Totally agree. A lesson in buy high, sell low is about to unfold.

ltr


----------



## james4beach (Nov 15, 2012)

like_to_retire said:


> Totally agree. A lesson in buy high, sell low is about to unfold.


Interestingly, if you read around here, Canadian stocks aren't the only thing people are trying to sell in favour of buying US stocks at the highs. People are also trying to sell fixed income -- again, while it's already out of favour.

Investing is a fascinating thing. The instruments are easy, readily available, and now ultra cheap. The difficulties are all in psychology & execution.


----------



## AltaRed (Jun 8, 2009)

james4beach said:


> Interestingly, if you read around here, Canadian stocks aren't the only thing people are trying to sell in favour of buying US stocks at the highs. People are also trying to sell fixed income -- again, while it's already out of favour.
> 
> Investing is a fascinating thing. The instruments are easy, readily available, and now ultra cheap. The difficulties are all in psychology & execution.


That is pretty standard fare for DIY investors, even sometimes those with advisors. Buy what is hot and abandon that which is not. Staying the course seems to be too boring for most.


----------



## james4beach (Nov 15, 2012)

AltaRed said:


> That is pretty standard fare for DIY investors, even sometimes those with advisors. Buy what is hot and abandon that which is not. Staying the course seems to be too boring for most.


Professional fund managers suffer from this as well, often due to pressure from customers to not underperform.

This is also the secret behind why the couch potato technique, aka strict (_not_ dynamic/tactical) asset allocation, works. It's good portfolio design + a technique to overcome human tendencies to chase past winners.


----------



## canew90 (Jul 13, 2016)

robfordlives said:


> Hoping to get a sanity check on my portfolio
> 
> 
> 
> ...


Retiring at 50 means you won't qualify for cpp till 60 and oas till 65 (67 ?). So you need 10 to 15 years of income from your investments before the pensions kick in. Then you might live another 20 year or more so lets say you need to live off your investments for 35 to 45 years. With the plan you've outlined, and especially if you increase your fixed income portion to 40% than that income won't grow or even match the inflation or other cost increases. Neither will your ETF's (what another 40%) as most have a dismal record of increasing their distribution. So your only hope is that the market continues to rise and the value of your holding grow to meet your rising cost over the next 35 or 45 years. Hopefully you've max'd out your TFSA and have a good size RRSP to draw from. Good Luck!


----------



## robfordlives (Sep 18, 2014)

canew90 said:


> Retiring at 50 means you won't qualify for cpp till 60 and oas till 65 (67 ?). So you need 10 to 15 years of income from your investments before the pensions kick in. Then you might live another 20 year or more so lets say you need to live off your investments for 35 to 45 years. With the plan you've outlined, and especially if you increase your fixed income portion to 40% than that income won't grow or even match the inflation or other cost increases. Neither will your ETF's (what another 40%) as most have a dismal record of increasing their distribution. So your only hope is that the market continues to rise and the value of your holding grow to meet your rising cost over the next 35 or 45 years. Hopefully you've max'd out your TFSA and have a good size RRSP to draw from. Good Luck!

### Short task:
Can you carry on the investing forum thread from the point where it stops? The listing isn't needed for anything here.

### Recorded data:
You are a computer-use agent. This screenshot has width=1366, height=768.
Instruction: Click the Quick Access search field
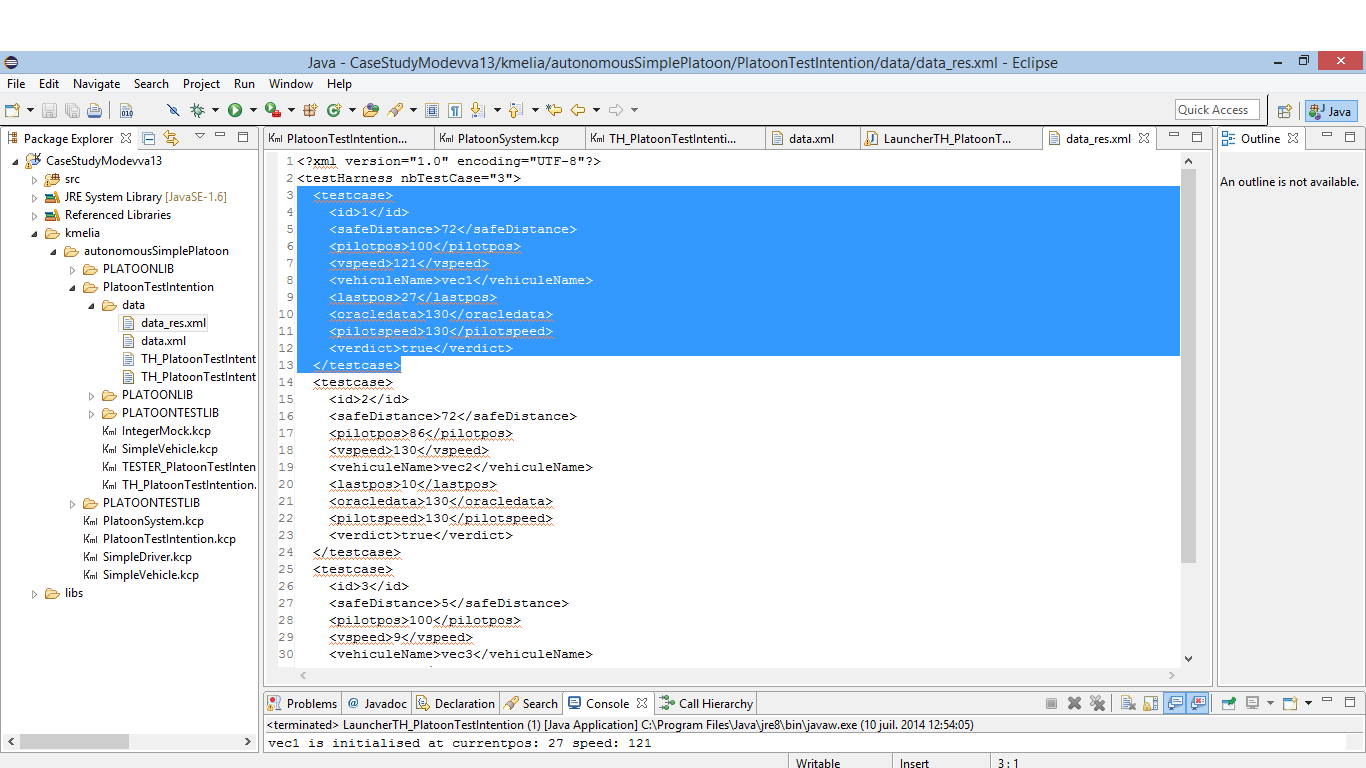tap(1216, 110)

### Task result:
I am the OP....I personally feel that the 4% SWR espoused as bullet proof will not work for a 40+ year retirement. I am aiming to live off my dividends and for the portfolio I posted I am yielding about 2.87% now. Interestingly enough, XAW yields a hair under 2% now which is approaching the yield on my PH&N Bond fund. Now I know nothing is guaranteed but from 50 - 65 live on dividends and then 65 -100? live on dividends + oas/cpp. I believe I need north of $2Million to feel comfortable.


----------



## AltaRed (Jun 8, 2009)

robfordlives said:


> I am the OP....I personally feel that the 4% SWR espoused as bullet proof will not work for a 40+ year retirement. I am aiming to live off my dividends and for the portfolio I posted I am yielding about 2.87% now. Interestingly enough, XAW yields a hair under 2% now which is approaching the yield on my PH&N Bond fund. Now I know nothing is guaranteed but from 50 - 65 live on dividends and then 65 -100? live on dividends + oas/cpp. I believe I need north of $2Million to feel comfortable.


You ultimately don't need that amount of coin because there is all that unrealized capital gain from price appreciation of your equities that you should also be tapping into, especially after a certain age, e.g. 65. Otherwise, you could end up being the wealthiest man in a casket. You do have to thread the needle between retirement* and a more average retirement wage. Yes, you could simply live off the dividends but how could you be satisfied doing that when you are still young and adventurous and full of energy?

I agree 4% SWR is fraught with all sorts of problems, especially with a very long retirement phase starting at 50. I strongly suggest you take a serious look at VPW (Variable Percentage Withdrawal) methodology at some point in your withdrawal phase for a more rewarding but yet robust withdrawal plan. https://www.finiki.org/wiki/Variable_percentage_withdrawal

* I see more and more folk in their 40's looking for an early retirement. I think maybe they (including you) should perhaps look at financial independence by age 50 rather than permanent retirement. You will know when you get there, but few people I know will be satisfied dis-engaging from the arteries of life by then. For one thing, few will be anywhere close to your age to enjoy it with. Maybe think about 50 as an opportunity to change careers and/or pace of life, etc. with something you have a passion about with less stress and pressure, and even less financial reward. That could bring all sorts of reward of various types for several years.


----------



## james4beach (Nov 15, 2012)

The studies that came up with 4% SWR are based on making capital last for 30 years. It never was claimed to last for 40 or 50 years.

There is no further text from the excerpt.